Ça y est. Tu as choisi les escaliers. Je me suis débarrassé de ton jean et de ta culotte et je me suis mis à genoux pour te lécher. Ne crois pas que je l’ai fait pour toi : tu es là pour mon plaisir. Tu étais rasée de près, et ton hygiène était irréprochable. Surprenant, quand on te regarde. Tu aimes sûrement bien t’occuper de ta chatte. Je suis sûr que tu te caresses quand tu l’épiles. Ça doit t’aider à te sentir jeune d’avoir l’épilation d’une ado prépubère, ou de te faire sauter par un homme qui a la moitié de ton âge.


Beaucoup de femmes refusent de sucer parce qu’elles ont l’impression d’être soumises. Beaucoup de femmes adorent sucer parce qu’elles ont l’impression d’être soumises. En ce qui me concerne, je m’en contrefoutais que tu aimes sucer ou non. Ce qui m’intéressait, c’était d’être au creux de tes jambes et pouvoir te boire. A ce moment, j’avais un tel pouvoir sur toi que tu aurais fait tout pour moi. J’étais ton monde. Il n’y avait plus que toi et moi. Et mes mains. Mes mains qui t’attrapaient fermement pour que tu ne t’enfuies pas. Mes mains qui s’aventuraient à l’intérieur de tes cuisses pour aider ma langue à te faire languir.


Te lécher m’avait bien excité. Il était temps de passer à l’étape supérieure. Je me suis relevé et je t’ai embrassée à pleine bouche pour que l’odeur de ta chatte puisse cacher celle de la cigarette. J’ai souri en attrapant mon porte-feuille dans la poche arrière de mon jean. Première fois que la capote qui était dedans allait servir. Depuis le temps, elle était sûrement périmée, mais à ce moment, ma seule envie était de me retrouver en toi. Et je me suis enfoncé en toi. Tu étais tellement mouillée que c’est rentré tout seul. Même toi, tu as été surprise. Une fois que j’ai compris que tu prenais ton pied, j’ai commencé à te culbuter.


Au bout de deux minutes, je me suis rendu compte que faire ça dans des escaliers était tout sauf pratique, et c’est pour ça que j’ai décidé de te retourner. Là, voilà. C’était bien mieux. Il faisait sombre donc je ne pouvais pas profiter de la vue au maximum, mais c’était très plaisant de t’avoir à moitié à quatre pattes et de pouvoir te diriger. Contrôler la profondeur de la pénétration, la vitesse, la puissance. Je variais les combinaisons pour te tester, te taquiner, t’énerver. C’était tellement bon que j’avais du mal à me retenir.

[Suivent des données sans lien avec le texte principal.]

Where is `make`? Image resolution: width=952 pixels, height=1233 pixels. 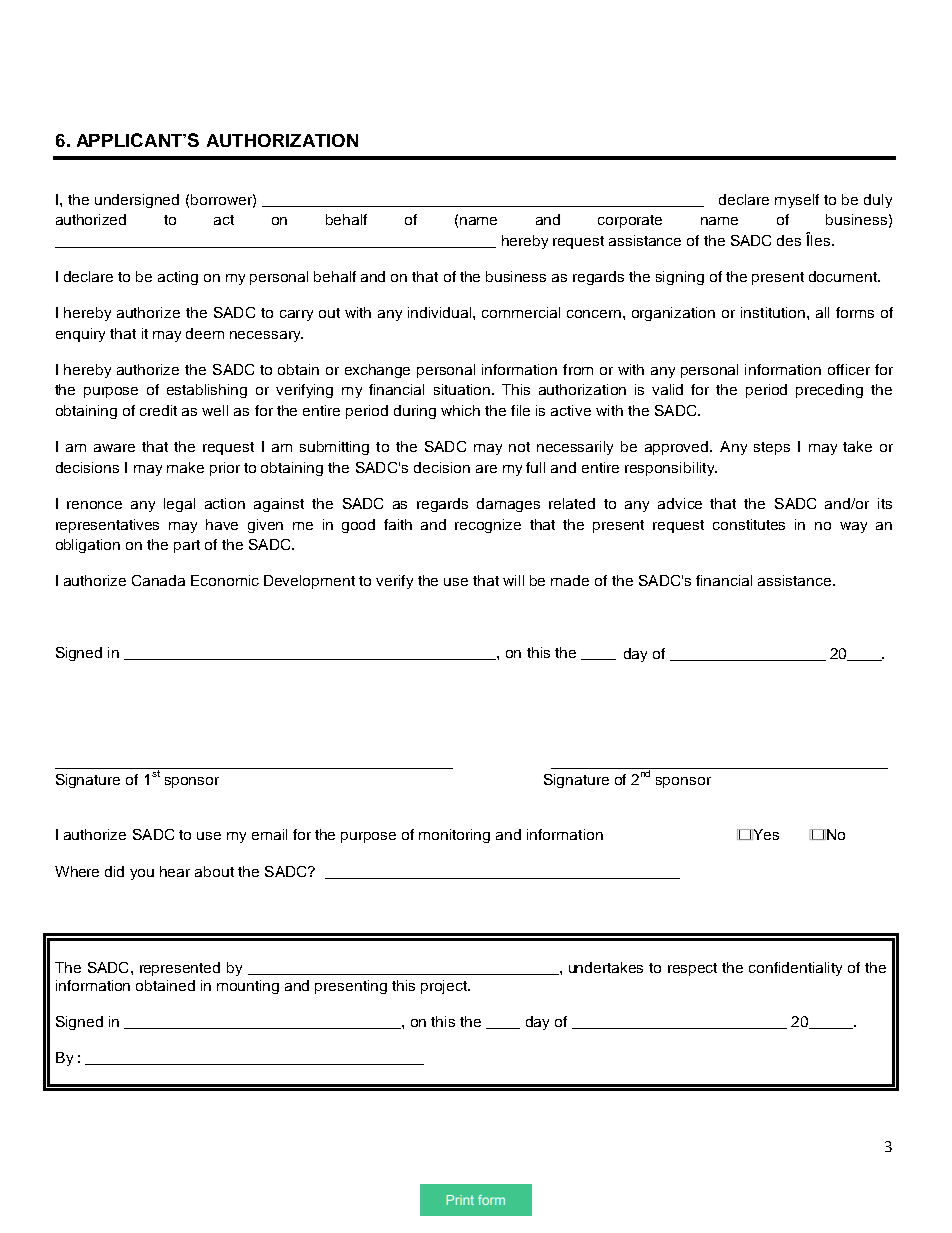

Moi qui ne voulais pas venir à cette soirée, voilà que je me retrouve dans une quadragénaire qui ne m’attirait absolument pas il y a une heure.


Tu m’as sorti de mes pensées lorsque tu t’es relevée en vitesse en entendant quelqu’un arriver. Nous nous sommes cachés dessous les escaliers. La situation était cocasse : toi avec ton pantalon et ta culotte aux chevilles, moi avec ma queue dans la main. Nous entendions des voix, celles de ta nièce et de ta sœur qui descendaient. Elles se sont assises sur les marches pour discuter. Elles parlaient de toi. Elles disaient que ça faisait plaisir de te revoir après tout ce temps. Bref, c’était chiant.


On s’est regardé et je crois qu’on a pensé à la même chose, car quand je me suis approché lentement de toi pour ne pas faire de bruit, tu m’as tourné le dos et a posé tes mains sur le mur. Je t’ai pénétrée tout doucement. J’ai vu ta main descendre entre tes jambes. Tu ne voulais pas que ça dur, tu voulais jouir. J’étais de plus en plus excité : je baisais la tante de ma meilleure amie pendant qu’elle riait avec sa mère juste au-dessus de nos têtes.


J’avais du mal à me contrôler et je te pénétrais de plus en plus rapidement pendant que ta main allait de plus en plus vite sur ton clitoris. Ta respiration se faisait de plus en plus fort et j’ai dû te mettre la main sur la bouche, car les deux femmes ne parlaient plus. La situation t’a vraiment excitée, car j’ai senti ton vagin se contracter et ta main vibrer entre tes jambes.


Tu t’es décalée et as doucement remonté ton pantalon. J’ai retiré la capote qui était vide et tu m’as murmuré un “désolé”. Je t’ai souri. Quelque chose me disait que ce n’était que partie remise. Ta nièce se demandait où tu étais. Elle et ta sœur sont remontées pour te chercher, et tu es partie en premier les rejoindre. Je suis resté sous les escaliers pendant cinq minutes en pensant à tout ce qui venait de se passer, puis je suis remonté.